Curved fractal geometry with spiral textures creates adversarial patches that fool visible-infrared vision-language models and transfer to other tasks.

A machine-rendered reading of the paper's core claim, the machinery that carries it, and where it could break.

The paper introduces CFGPatch, an adversarial patch framework that combines curved fractal geometry with spiral-based texture distortions to attack vision-language models processing both visible and infrared images. This matters because VIS-IR sensing supports reliable perception in challenging real-world conditions, and stronger attacks highlight where these models remain vulnerable. The design replaces straight edges with Bezier-curved fractal elements for smoother contours and richer variation while adding modality-specific Fraser spirals to mislead texture interpretation, all optimized with expectation over transformation for robustness.
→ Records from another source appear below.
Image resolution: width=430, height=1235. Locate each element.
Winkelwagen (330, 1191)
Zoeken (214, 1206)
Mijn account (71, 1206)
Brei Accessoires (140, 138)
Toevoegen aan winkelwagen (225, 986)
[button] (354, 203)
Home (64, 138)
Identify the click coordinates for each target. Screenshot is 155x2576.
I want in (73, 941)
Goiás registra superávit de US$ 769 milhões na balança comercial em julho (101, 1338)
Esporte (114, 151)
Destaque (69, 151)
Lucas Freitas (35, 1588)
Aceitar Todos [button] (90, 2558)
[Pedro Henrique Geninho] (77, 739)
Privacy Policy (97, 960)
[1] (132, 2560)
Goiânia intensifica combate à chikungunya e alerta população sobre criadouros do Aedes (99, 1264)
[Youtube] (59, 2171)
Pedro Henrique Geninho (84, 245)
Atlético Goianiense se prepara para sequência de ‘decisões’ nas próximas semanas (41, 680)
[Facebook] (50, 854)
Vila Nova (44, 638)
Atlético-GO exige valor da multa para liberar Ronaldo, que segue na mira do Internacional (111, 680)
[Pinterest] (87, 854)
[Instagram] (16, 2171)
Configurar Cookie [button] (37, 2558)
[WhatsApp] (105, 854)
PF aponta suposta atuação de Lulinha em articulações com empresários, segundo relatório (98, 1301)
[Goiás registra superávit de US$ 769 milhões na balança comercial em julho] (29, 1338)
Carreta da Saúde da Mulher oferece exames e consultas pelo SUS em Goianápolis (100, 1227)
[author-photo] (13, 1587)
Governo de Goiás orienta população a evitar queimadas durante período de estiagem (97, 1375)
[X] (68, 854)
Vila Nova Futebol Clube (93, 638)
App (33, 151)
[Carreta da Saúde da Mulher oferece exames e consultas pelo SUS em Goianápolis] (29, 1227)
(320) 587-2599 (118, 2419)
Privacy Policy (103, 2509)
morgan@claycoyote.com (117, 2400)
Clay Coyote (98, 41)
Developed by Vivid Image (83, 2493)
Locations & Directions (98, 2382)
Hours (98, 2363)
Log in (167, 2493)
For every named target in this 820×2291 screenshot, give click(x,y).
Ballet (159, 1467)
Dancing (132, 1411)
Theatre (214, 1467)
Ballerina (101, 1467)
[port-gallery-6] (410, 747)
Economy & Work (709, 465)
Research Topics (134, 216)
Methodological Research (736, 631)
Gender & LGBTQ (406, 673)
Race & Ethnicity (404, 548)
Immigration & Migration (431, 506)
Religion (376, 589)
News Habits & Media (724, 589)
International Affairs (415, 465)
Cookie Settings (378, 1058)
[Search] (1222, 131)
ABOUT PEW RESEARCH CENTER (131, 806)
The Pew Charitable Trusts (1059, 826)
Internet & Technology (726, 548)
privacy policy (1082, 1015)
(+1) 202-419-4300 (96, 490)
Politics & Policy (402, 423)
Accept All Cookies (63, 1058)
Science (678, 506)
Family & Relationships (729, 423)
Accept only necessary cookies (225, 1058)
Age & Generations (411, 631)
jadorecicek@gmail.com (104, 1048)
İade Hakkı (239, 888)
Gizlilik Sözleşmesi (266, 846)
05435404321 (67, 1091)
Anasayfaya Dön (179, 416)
Experiments show it outperforms standard patches and that examples trained on zero-shot classification succeed on image captioning and visual question answering.

Core claim

CFGPatch builds on triangular fractal geometry and replaces rigid straight-edged primitives with Bezier-curved elements, preserving multi-scale fractal self-similarity while introducing smoother contours, richer directional variation, and more flexible shape deformation; it pairs this global structure with a modality-specific Fraser-spiral rendering mechanism to inject fine-grained texture distortions and misleading perceptual cues into visible and infrared images, coupling the two to disrupt both shape perception and texture interpretation, and adopts expectation over transformation to improve robustness against common image-level transformations.

What carries the argument

The coupling of global curved-fractal geometry with local spiral-based appearance interference in the CFGPatch framework.

If this is right

  • CFGPatch fools VIS-IR VLMs more effectively than standard patch baselines while remaining robust under image transformations.
  • Adversarial samples optimized for zero-shot classification transfer successfully to image captioning and visual question answering.
  • The method demonstrates strong cross-task transferability and generalizability across downstream tasks.
  • Expectation over transformation improves robustness against common image-level transformations.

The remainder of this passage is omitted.